* [Work order]
From the profile of Sr. Mary Pat below, write out word for word the passage from "Those were the" up to and including "their own heart-paths.".

Mary Patricia always thought of being a Sister. Her kindergarten class was in the convent dining room of the old mansion at St. Matthew’s in San Mateo. Later in elementary school, she would sneak back into the fascinating old building. She loved that place and remembers, “They loved me no matter what I did. It was as if I belonged there.”
Mary Pat did become a Sister and a teacher. She taught at Guadalupe Elementary School in Santa Barbara, and then moved into high school where she served in Alameda to Seattle and Belmont and taught subjects that ranged from business math to Latin and religion. It was a busy time, often with a very heavy teaching load.
Sr. Mary Pat’s life changed quickly after a phone call from Sr. Catherine McGrath: Would Sr. Mary Pat be interested in getting a degree in theology and teaching at the College of Notre Dame (now NDNU)? Yes! Soon she began her studies at Graduate Theological Union in Berkeley. After earning a PhD in the history of theology she returned to teach at the college.
Those were the years of “returning women.” Women who had left school, married, had children and now returned for degrees. Teaching women’s spirituality classes, she remembers telling the women to find “what’s important in your heart.” The younger students appreciated her classes too. “Whether the student has grown up in a religious family or not,” she says, “this is the age when she questions what is of value for her life” Sr. Mary Pat encouraged them to find their own heart-paths.

* [Source material]
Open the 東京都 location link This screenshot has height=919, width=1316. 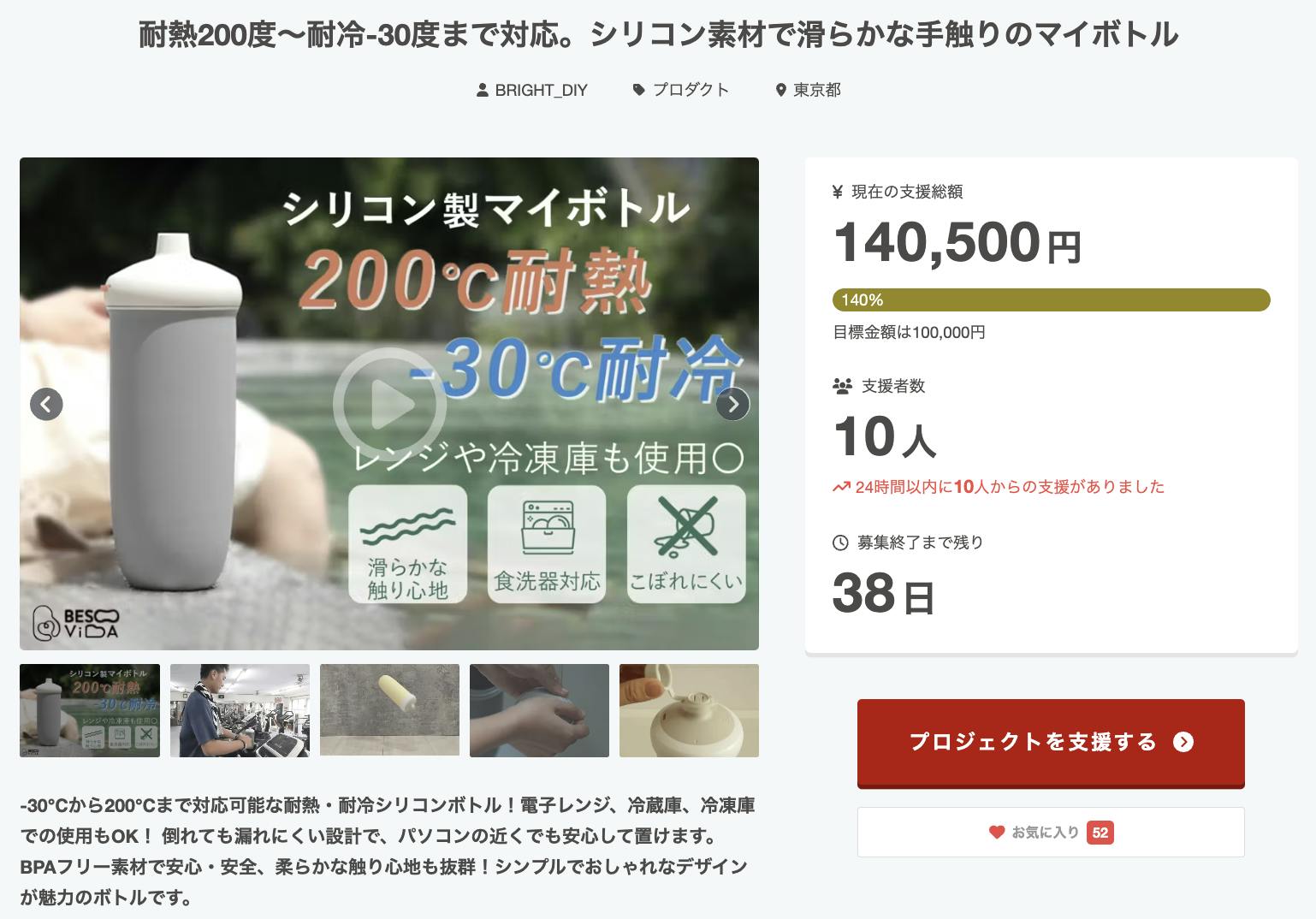point(817,90)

* [Written solution]
Those were the years of “returning women.” Women who had left school, married, had children and now returned for degrees. Teaching women’s spirituality classes, she remembers telling the women to find “what’s important in your heart.” The younger students appreciated her classes too. “Whether the student has grown up in a religious family or not,” she says, “this is the age when she questions what is of value for her life” Sr. Mary Pat encouraged them to find their own heart-paths.